[Estratto fornito]
----------------

Anche gli stranieri perfettamente integrati sono esposti al razzismo e alla discriminazione
La Commissione federale contro il razzismo CFR dedica il numero 42 del suo bollettino TANGRAM alle convergenze e alle differenze tra il lavoro d’integrazione e la lotta al razzismo. Entrambi sono indispensabili, complementari e mirano essenzialmente a consentire a tutti i cittadini di vivere insieme nel rispetto dei diritti fondamentali garantiti dal nostro Stato di diritto. Ma il razzismo non colpisce soltanto gli stranieri: un uomo svizzero di colore, una donna svizzera musulmana o di religione ebraica, oppure una famiglia jenisch possono essere oggetto di attacchi e discriminazioni di matrice razzista. Anche gli stranieri perfettamente integrati sono esposti al razzismo e alla discriminazione. Né un’integrazione riuscita e nemmeno la nazionalità svizzera mettono al riparo dal razzismo.
Attraverso osservazioni condotte da specialisti attivi sul terreno, rappresentanti di minoranze ed esperti, questo nuovo numero di TANGRAM evidenzia i vantaggi e i limiti della politica d’integrazione nella lotta alle discriminazioni e illustra le sfide da affrontare per un approccio più globale alla lotta contro il razzismo in Svizzera.

----------------

[Materiale]
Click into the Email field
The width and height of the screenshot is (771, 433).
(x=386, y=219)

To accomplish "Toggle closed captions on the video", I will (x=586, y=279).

----------------

Prosegui il testo sul numero di TANGRAM dedicato a integrazione e lotta al razzismo, partendo dopo la sua ultima frase.

[Risultato dell'esercizio]
Da quando la prevenzione del razzismo è stata inclusa nei programmi d’integrazione cantonali si sono registrati numerosi progressi: i Cantoni e i Comuni si attivano ora apertamente per combattere le discriminazioni. Il che, in passato, non era sempre il caso, come testimoniano alcuni operatori cantonali. Una persona straniera ben integrata è certamente meno a rischio di subire discriminazioni, ma non per questo la lotta e la prevenzione del razzismo devono limitarsi alla politica d’integrazione – per quanto efficace questa possa essere. Anche gli svizzeri e gli stranieri perfettamente integrati possono essere vittima di atti razzisti e discriminatori, come sostengono diversi studiosi intervenuti in questo numero di TANGRAM.
Stefan Heinichen rileva che i rom e i sinti sono tuttora deliberatamente emarginati e considerati “diversi” dagli enti pubblici, dai politici e dalla società di maggioranza. Sabine Simkhovitch-Dreyfus, dal canto suo, deplora che la lotta all’antisemitismo sia inclusa nella politica d’integrazione poiché, a suo avviso, questa situazione è “incompatibile con la natura stessa dell’antisemitismo e con il senso di appartenenza degli ebrei alla Svizzera”.
Per Thomas Facchinetti, già delegato agli stranieri nel Cantone di Neuchâtel, “è necessario combinare sistematicamente le politiche d’integrazione e quelle di lotta al razzismo. In questo senso, è essenziale includere un pacchetto di obiettivi di lotta alla discriminazione, in particolare alla discriminazione razziale, nei programmi d’integrazione comuni sottoscritti da Confederazione e Cantoni”.
“La politica di lotta contro il razzismo interessa un settore di attività e competenza più ampio rispetto a quello dell’integrazione. Gli stereotipi sono duri a morire e se ne infischiano della nazionalità Per questo motivo, gli strumenti di lotta alla discriminazione previsti nei programmi d’integrazione cantonali devono beneficiare di tutta l’attenzione e le risorse finanziarie necessarie”, conclude Martine Brunschwig Graf, presidente della CFR.
Di quali casi si sono occupati i consultori nel 2017?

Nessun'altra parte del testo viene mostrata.